The UK Court of Appeal Thursday ruled that the UK Government’s “Rwanda Plan” is unlawful. In the ruling the Lord Chief Justice Burnett reversed the High Court’s finding, writing, “Unless and until the deficiencies in its asylum processes are corrected, removal of asylum seekers to Rwanda will be unlawful.”
While the court unanimously accepted “the assurances given by the Rwandan government” as “made in good faith,” the majority believed that the UK government had failed to enact necessary changes. Because of that, the plan would still be in violation of Article Three of the European Convention on Human Rights, which the court noted, “parliament has required the government to comply with.”
Since the Rwanda plan was enacted in 2022, it has seen fierce opposition from many human rights organizations who say the plan is immoral, unjustifiable and in breach of the UK’s international human rights obligations. The plan would ban asylum seekers who arrive illegally from claiming UK settlement or UK citizenship and from re-entering the UK if they are removed. Under the plan, asylum seekers would likely be deported back to their home countries or to a “safe third country,” such as Rwanda.
UK Prime Minister Rishi Sunak has said in a statement that he “fundamentally” disagrees with the Court of Appeal’s decision.

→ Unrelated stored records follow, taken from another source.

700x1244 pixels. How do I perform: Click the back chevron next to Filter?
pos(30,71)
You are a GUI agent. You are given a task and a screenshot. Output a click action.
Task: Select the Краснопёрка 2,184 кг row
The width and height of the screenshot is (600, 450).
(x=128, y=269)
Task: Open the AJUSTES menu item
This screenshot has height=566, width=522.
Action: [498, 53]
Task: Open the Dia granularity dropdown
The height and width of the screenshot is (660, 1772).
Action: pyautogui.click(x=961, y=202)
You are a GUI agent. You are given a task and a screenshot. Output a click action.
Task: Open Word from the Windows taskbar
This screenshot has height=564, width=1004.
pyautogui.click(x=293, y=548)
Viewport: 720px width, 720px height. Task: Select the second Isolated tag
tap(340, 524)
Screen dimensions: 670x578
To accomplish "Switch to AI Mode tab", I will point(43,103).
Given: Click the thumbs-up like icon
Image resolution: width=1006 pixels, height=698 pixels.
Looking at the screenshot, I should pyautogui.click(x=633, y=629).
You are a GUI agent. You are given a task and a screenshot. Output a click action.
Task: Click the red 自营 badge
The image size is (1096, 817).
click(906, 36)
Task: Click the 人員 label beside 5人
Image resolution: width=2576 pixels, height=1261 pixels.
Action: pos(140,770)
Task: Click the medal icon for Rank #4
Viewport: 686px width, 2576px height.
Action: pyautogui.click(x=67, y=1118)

He insisted Rwanda was a safe country, and said that only the government can decide who comes to the UK. Sunak insisted he will do “whatever is necessary to make that happen.”
UK Home Secretary Suella Braverman said in a statement, “We’ve got an unsustainable problem that we need to fix. And whilst, of course we are disappointed with the decision today, we will be putting in an application to seek permission to appeal the judgment very, very swiftly.”
This comes amidst condemnation from the upper house in Parliament on the Illegal Immigration Bill. The case is now likely to go to the Supreme Court.